In full and without change, retype the records.
------------------------------------------------
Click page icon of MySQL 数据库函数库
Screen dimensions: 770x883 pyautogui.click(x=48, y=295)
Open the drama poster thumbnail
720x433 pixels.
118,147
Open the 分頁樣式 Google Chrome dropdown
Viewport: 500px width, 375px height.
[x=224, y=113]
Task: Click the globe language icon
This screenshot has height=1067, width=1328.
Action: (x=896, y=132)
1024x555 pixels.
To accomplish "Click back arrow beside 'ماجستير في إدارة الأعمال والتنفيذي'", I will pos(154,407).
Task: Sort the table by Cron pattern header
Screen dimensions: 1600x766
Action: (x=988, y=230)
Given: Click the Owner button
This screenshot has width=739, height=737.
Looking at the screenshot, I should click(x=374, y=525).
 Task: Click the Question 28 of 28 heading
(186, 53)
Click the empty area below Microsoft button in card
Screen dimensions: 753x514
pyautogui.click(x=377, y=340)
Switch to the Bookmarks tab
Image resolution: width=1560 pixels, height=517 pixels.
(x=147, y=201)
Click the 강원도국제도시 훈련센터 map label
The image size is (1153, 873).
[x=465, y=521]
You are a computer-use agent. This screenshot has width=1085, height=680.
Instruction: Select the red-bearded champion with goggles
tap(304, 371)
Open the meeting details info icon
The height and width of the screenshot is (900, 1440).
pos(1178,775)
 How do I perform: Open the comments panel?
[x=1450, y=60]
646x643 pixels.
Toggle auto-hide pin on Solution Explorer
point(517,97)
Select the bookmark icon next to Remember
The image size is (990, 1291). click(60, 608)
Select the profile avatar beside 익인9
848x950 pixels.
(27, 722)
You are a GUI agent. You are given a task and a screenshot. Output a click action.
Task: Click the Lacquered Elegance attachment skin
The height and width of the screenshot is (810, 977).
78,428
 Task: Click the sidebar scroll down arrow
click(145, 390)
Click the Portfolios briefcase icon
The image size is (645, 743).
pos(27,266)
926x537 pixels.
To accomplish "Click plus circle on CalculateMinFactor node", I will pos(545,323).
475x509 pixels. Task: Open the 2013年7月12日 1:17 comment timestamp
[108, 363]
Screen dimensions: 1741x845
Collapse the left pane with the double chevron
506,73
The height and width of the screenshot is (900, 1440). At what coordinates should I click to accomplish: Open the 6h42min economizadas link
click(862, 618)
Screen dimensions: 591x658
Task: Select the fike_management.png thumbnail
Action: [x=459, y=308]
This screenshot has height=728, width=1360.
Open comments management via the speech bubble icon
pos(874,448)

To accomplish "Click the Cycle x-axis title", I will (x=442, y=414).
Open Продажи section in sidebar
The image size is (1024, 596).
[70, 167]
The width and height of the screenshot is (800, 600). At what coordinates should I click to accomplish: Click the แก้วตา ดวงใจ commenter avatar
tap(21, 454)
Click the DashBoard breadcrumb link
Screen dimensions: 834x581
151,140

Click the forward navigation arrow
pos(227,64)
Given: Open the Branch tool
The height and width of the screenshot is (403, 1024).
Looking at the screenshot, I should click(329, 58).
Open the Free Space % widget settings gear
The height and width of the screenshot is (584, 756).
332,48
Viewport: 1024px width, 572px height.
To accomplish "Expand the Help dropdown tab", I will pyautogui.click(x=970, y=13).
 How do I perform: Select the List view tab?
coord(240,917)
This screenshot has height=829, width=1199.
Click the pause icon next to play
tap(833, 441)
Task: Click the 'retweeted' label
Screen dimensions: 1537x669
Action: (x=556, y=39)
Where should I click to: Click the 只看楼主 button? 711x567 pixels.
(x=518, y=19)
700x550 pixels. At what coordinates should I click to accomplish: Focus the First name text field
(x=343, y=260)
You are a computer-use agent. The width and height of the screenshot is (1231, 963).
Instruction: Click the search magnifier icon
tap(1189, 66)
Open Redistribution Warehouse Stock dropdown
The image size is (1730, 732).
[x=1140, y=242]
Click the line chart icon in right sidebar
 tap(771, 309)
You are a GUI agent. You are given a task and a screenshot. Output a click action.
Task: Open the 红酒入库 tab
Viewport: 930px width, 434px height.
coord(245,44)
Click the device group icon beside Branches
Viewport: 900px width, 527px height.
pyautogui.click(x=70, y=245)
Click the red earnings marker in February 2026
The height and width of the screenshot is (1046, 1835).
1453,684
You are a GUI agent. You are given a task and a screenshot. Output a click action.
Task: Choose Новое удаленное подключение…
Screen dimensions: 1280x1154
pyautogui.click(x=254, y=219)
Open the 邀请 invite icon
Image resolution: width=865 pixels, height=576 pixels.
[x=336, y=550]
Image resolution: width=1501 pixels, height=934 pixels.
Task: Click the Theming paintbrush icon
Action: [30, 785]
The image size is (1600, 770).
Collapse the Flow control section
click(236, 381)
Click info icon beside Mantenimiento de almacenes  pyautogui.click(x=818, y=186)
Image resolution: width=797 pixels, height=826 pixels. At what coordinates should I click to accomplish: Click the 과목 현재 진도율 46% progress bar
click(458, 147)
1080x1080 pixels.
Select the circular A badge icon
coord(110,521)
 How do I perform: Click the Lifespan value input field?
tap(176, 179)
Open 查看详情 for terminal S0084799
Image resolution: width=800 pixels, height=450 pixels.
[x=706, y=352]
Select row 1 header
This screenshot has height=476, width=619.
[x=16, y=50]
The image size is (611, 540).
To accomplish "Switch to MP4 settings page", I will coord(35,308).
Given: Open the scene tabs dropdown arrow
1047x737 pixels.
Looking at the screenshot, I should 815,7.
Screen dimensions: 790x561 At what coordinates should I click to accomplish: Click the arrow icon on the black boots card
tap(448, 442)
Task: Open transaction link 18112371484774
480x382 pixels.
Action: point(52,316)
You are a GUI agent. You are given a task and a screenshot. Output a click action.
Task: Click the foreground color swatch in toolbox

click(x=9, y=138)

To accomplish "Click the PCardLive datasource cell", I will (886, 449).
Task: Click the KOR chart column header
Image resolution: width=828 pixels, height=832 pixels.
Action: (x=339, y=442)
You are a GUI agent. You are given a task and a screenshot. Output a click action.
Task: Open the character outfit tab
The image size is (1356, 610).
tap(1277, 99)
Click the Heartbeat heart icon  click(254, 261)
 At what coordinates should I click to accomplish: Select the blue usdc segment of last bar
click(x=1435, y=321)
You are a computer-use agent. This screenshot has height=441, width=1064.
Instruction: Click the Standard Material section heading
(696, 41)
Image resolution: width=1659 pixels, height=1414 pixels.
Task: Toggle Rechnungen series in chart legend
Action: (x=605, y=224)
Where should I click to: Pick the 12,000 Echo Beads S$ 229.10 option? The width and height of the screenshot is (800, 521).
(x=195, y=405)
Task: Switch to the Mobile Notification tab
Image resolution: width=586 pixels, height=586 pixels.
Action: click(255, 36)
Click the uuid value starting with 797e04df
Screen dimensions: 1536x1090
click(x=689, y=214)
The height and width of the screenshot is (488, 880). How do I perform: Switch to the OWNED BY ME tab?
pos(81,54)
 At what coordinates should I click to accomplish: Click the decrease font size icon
------------------------------------------------
* **Output of the task**
Click page icon of MySQL 数据库函数库
Screen dimensions: 770x883 pyautogui.click(x=48, y=295)
Open the drama poster thumbnail
720x433 pixels.
118,147
Open the 分頁樣式 Google Chrome dropdown
Viewport: 500px width, 375px height.
[x=224, y=113]
Task: Click the globe language icon
This screenshot has height=1067, width=1328.
Action: (x=896, y=132)
1024x555 pixels.
To accomplish "Click back arrow beside 'ماجستير في إدارة الأعمال والتنفيذي'", I will pos(154,407).
Task: Sort the table by Cron pattern header
Screen dimensions: 1600x766
Action: (x=988, y=230)
Given: Click the Owner button
This screenshot has width=739, height=737.
Looking at the screenshot, I should click(x=374, y=525).
 Task: Click the Question 28 of 28 heading
(186, 53)
Click the empty area below Microsoft button in card
Screen dimensions: 753x514
pyautogui.click(x=377, y=340)
Switch to the Bookmarks tab
Image resolution: width=1560 pixels, height=517 pixels.
(x=147, y=201)
Click the 강원도국제도시 훈련센터 map label
The image size is (1153, 873).
[x=465, y=521]
You are a computer-use agent. This screenshot has width=1085, height=680.
Instruction: Select the red-bearded champion with goggles
tap(304, 371)
Open the meeting details info icon
The height and width of the screenshot is (900, 1440).
pos(1178,775)
 How do I perform: Open the comments panel?
[x=1450, y=60]
646x643 pixels.
Toggle auto-hide pin on Solution Explorer
point(517,97)
Select the bookmark icon next to Remember
The image size is (990, 1291). click(60, 608)
Select the profile avatar beside 익인9
848x950 pixels.
(27, 722)
You are a GUI agent. You are given a task and a screenshot. Output a click action.
Task: Click the Lacquered Elegance attachment skin
The height and width of the screenshot is (810, 977).
78,428
 Task: Click the sidebar scroll down arrow
click(145, 390)
Click the Portfolios briefcase icon
The image size is (645, 743).
pos(27,266)
926x537 pixels.
To accomplish "Click plus circle on CalculateMinFactor node", I will pos(545,323).
475x509 pixels. Task: Open the 2013年7月12日 1:17 comment timestamp
[108, 363]
Screen dimensions: 1741x845
Collapse the left pane with the double chevron
506,73
The height and width of the screenshot is (900, 1440). At what coordinates should I click to accomplish: Open the 6h42min economizadas link
click(862, 618)
Screen dimensions: 591x658
Task: Select the fike_management.png thumbnail
Action: [x=459, y=308]
This screenshot has height=728, width=1360.
Open comments management via the speech bubble icon
pos(874,448)

To accomplish "Click the Cycle x-axis title", I will (x=442, y=414).
Open Продажи section in sidebar
The image size is (1024, 596).
[70, 167]
The width and height of the screenshot is (800, 600). At what coordinates should I click to accomplish: Click the แก้วตา ดวงใจ commenter avatar
tap(21, 454)
Click the DashBoard breadcrumb link
Screen dimensions: 834x581
151,140

Click the forward navigation arrow
pos(227,64)
Given: Open the Branch tool
The height and width of the screenshot is (403, 1024).
Looking at the screenshot, I should click(329, 58).
Open the Free Space % widget settings gear
The height and width of the screenshot is (584, 756).
332,48
Viewport: 1024px width, 572px height.
To accomplish "Expand the Help dropdown tab", I will pyautogui.click(x=970, y=13).
 How do I perform: Select the List view tab?
coord(240,917)
This screenshot has height=829, width=1199.
Click the pause icon next to play
tap(833, 441)
Task: Click the 'retweeted' label
Screen dimensions: 1537x669
Action: (x=556, y=39)
Where should I click to: Click the 只看楼主 button? 711x567 pixels.
(x=518, y=19)
700x550 pixels. At what coordinates should I click to accomplish: Focus the First name text field
(x=343, y=260)
You are a computer-use agent. The width and height of the screenshot is (1231, 963).
Instruction: Click the search magnifier icon
tap(1189, 66)
Open Redistribution Warehouse Stock dropdown
The image size is (1730, 732).
[x=1140, y=242]
Click the line chart icon in right sidebar
 tap(771, 309)
You are a GUI agent. You are given a task and a screenshot. Output a click action.
Task: Open the 红酒入库 tab
Viewport: 930px width, 434px height.
coord(245,44)
Click the device group icon beside Branches
Viewport: 900px width, 527px height.
pyautogui.click(x=70, y=245)
Click the red earnings marker in February 2026
The height and width of the screenshot is (1046, 1835).
1453,684
You are a GUI agent. You are given a task and a screenshot. Output a click action.
Task: Choose Новое удаленное подключение…
Screen dimensions: 1280x1154
pyautogui.click(x=254, y=219)
Open the 邀请 invite icon
Image resolution: width=865 pixels, height=576 pixels.
[x=336, y=550]
Image resolution: width=1501 pixels, height=934 pixels.
Task: Click the Theming paintbrush icon
Action: [30, 785]
The image size is (1600, 770).
Collapse the Flow control section
click(236, 381)
Click info icon beside Mantenimiento de almacenes  pyautogui.click(x=818, y=186)
Image resolution: width=797 pixels, height=826 pixels. At what coordinates should I click to accomplish: Click the 과목 현재 진도율 46% progress bar
click(458, 147)
1080x1080 pixels.
Select the circular A badge icon
coord(110,521)
 How do I perform: Click the Lifespan value input field?
tap(176, 179)
Open 查看详情 for terminal S0084799
Image resolution: width=800 pixels, height=450 pixels.
[x=706, y=352]
Select row 1 header
This screenshot has height=476, width=619.
[x=16, y=50]
The image size is (611, 540).
To accomplish "Switch to MP4 settings page", I will coord(35,308).
Given: Open the scene tabs dropdown arrow
1047x737 pixels.
Looking at the screenshot, I should 815,7.
Screen dimensions: 790x561 At what coordinates should I click to accomplish: Click the arrow icon on the black boots card
tap(448, 442)
Task: Open transaction link 18112371484774
480x382 pixels.
Action: point(52,316)
You are a GUI agent. You are given a task and a screenshot. Output a click action.
Task: Click the foreground color swatch in toolbox

click(x=9, y=138)

To accomplish "Click the PCardLive datasource cell", I will (886, 449).
Task: Click the KOR chart column header
Image resolution: width=828 pixels, height=832 pixels.
Action: (x=339, y=442)
You are a GUI agent. You are given a task and a screenshot. Output a click action.
Task: Open the character outfit tab
The image size is (1356, 610).
tap(1277, 99)
Click the Heartbeat heart icon  click(254, 261)
 At what coordinates should I click to accomplish: Select the blue usdc segment of last bar
click(x=1435, y=321)
You are a computer-use agent. This screenshot has height=441, width=1064.
Instruction: Click the Standard Material section heading
(696, 41)
Image resolution: width=1659 pixels, height=1414 pixels.
Task: Toggle Rechnungen series in chart legend
Action: (x=605, y=224)
Where should I click to: Pick the 12,000 Echo Beads S$ 229.10 option? The width and height of the screenshot is (800, 521).
(x=195, y=405)
Task: Switch to the Mobile Notification tab
Image resolution: width=586 pixels, height=586 pixels.
Action: click(255, 36)
Click the uuid value starting with 797e04df
Screen dimensions: 1536x1090
click(x=689, y=214)
The height and width of the screenshot is (488, 880). How do I perform: Switch to the OWNED BY ME tab?
pos(81,54)
 At what coordinates should I click to accomplish: Click the decrease font size icon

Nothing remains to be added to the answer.